As the Obama administration and House Republicans try to pass a compromise tax cut deal over the objection of Congressional Democrats, perhaps they should read a new study co-authored by the Federal Reserve with some surprising findings: Tax cuts don’t actually boost the economy through higher consumer spending.
Instead, most people will probably use them to pay down debt.
More than half of consumers surveyed – 54% – said in 2009 that they planned to use money from tax cuts to pay down their debts, according to the study by economists Joel Slemrod, Matthew D. Shaprio and Claudia Sahm, an analyst with the Fed.
Only 13% said they will actually use the tax cuts to do what House Republicans and the Obama administration want them to do: Buy stuff and boost the economy. The results closely mirror those from a similar study Slemrod and Shapiro conducted in 2008.
With a compromise on the table to extend those tax cuts, researchers doubt that consumers’ behavior will change much.

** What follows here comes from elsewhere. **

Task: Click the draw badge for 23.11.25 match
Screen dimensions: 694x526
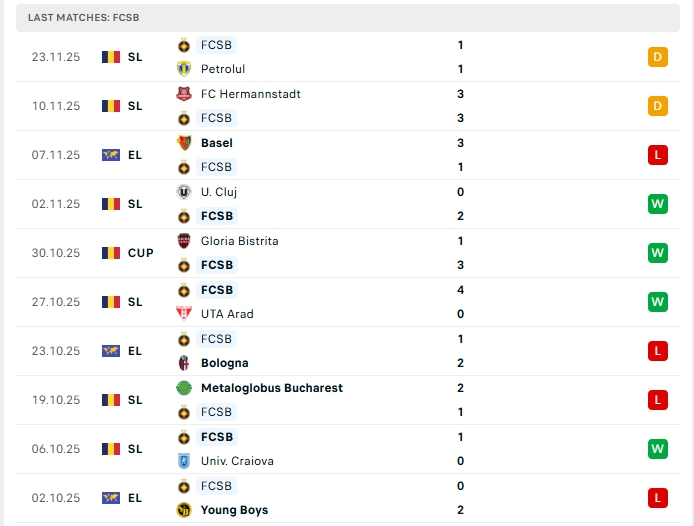Action: click(x=657, y=57)
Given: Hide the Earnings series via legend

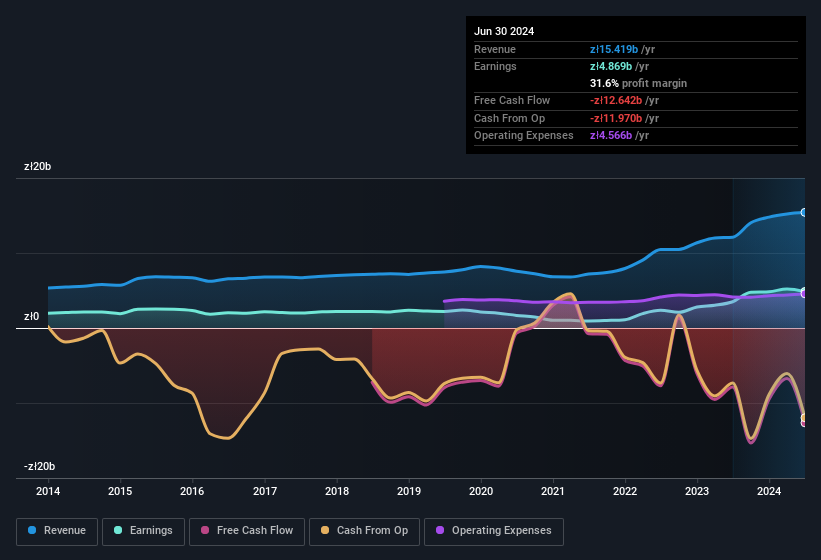Looking at the screenshot, I should click(144, 531).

“I imagine people have made some impact on getting their cushion back to where they want it to be,” thanks to using past tax cuts to pay down debts, says Dr. Slemrod, an economist at the University of Michigan. “So we’re not where we were a year ago, but we’re not out of the woods.”
The findings should come as no surprise. Ever since 2001, when Slemrod and fellow University of Michigan economist Matthew D. Shaprio conducted a survey on how people planned to use the money they receive from federal tax cuts, the results have remained pretty much unchanged.

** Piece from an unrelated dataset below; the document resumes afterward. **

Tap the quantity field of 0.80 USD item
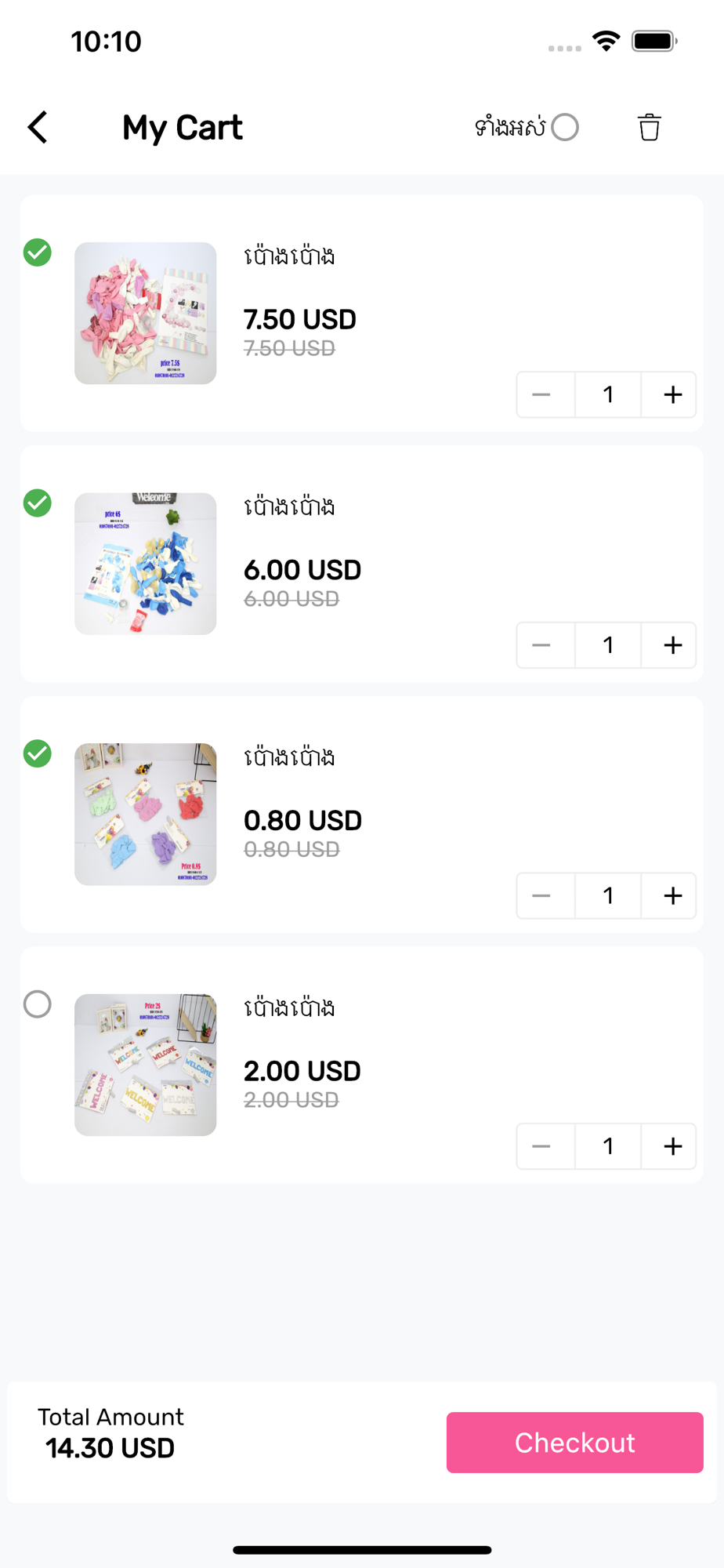The height and width of the screenshot is (1568, 724). tap(608, 895)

Back then, only 22% of survey respondents said they planned to spend their tax cuts to buy things. “This propensity to spend is remarkably low,” the researchers wrote. In contrast, 59% said they would use the money to pay off debt.
Of course, people don’t always do what they say they will. So in 2009, Slemrod and Shapiro called the people they polled in 2008 and asked them if they followed through on their plans to pay down debt. Most people followed through on their plans, Slemrod says.